The mixed doubles tournament of the 2021 BWF World Championships took place from 12 to 19 December 2021 at the Palacio de los Deportes Carolina Marín at Huelva.

==Seeds==

The seeding list is based on the World Rankings of 23 November 2021.

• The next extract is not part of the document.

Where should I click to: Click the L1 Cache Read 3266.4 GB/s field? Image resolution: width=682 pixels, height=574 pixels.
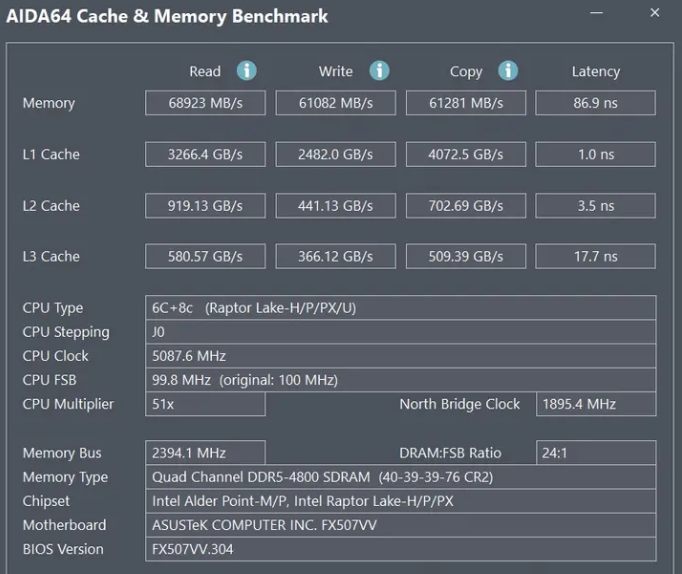(x=204, y=154)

1. CHN Zheng Siwei / Huang Yaqiong (second round)
2. THA Dechapol Puavaranukroh / Sapsiree Taerattanachai (champions)
3. JPN Yuta Watanabe / Arisa Higashino (final)
4. INA Praveen Jordan / Melati Daeva Oktavianti (withdrew)
5. HKG Tang Chun Man / Tse Ying Suet (semi-finals)
6. ENG Marcus Ellis / Lauren Smith (second round)
7. MAS Chan Peng Soon / Goh Liu Ying (withdrew)
8. FRA Thom Gicquel / Delphine Delrue (third round)
9. MAS Tan Kian Meng / Lai Pei Jing (third round)
10. MAS Goh Soon Huat / Shevon Jemie Lai (quarter-finals)
11. GER Mark Lamsfuß / Isabel Lohau (quarter-finals)
12. DEN Mathias Christiansen / Alexandra Bøje (third round)
13. JPN Yuki Kaneko / Misaki Matsutomo (quarter-finals)
14. NED Robin Tabeling / Selena Piek (third round)
15. INA Rinov Rivaldy / Pitha Haningtyas Mentari (withdrew)
16. Rodion Alimov / Alina Davletova (quarter-finals)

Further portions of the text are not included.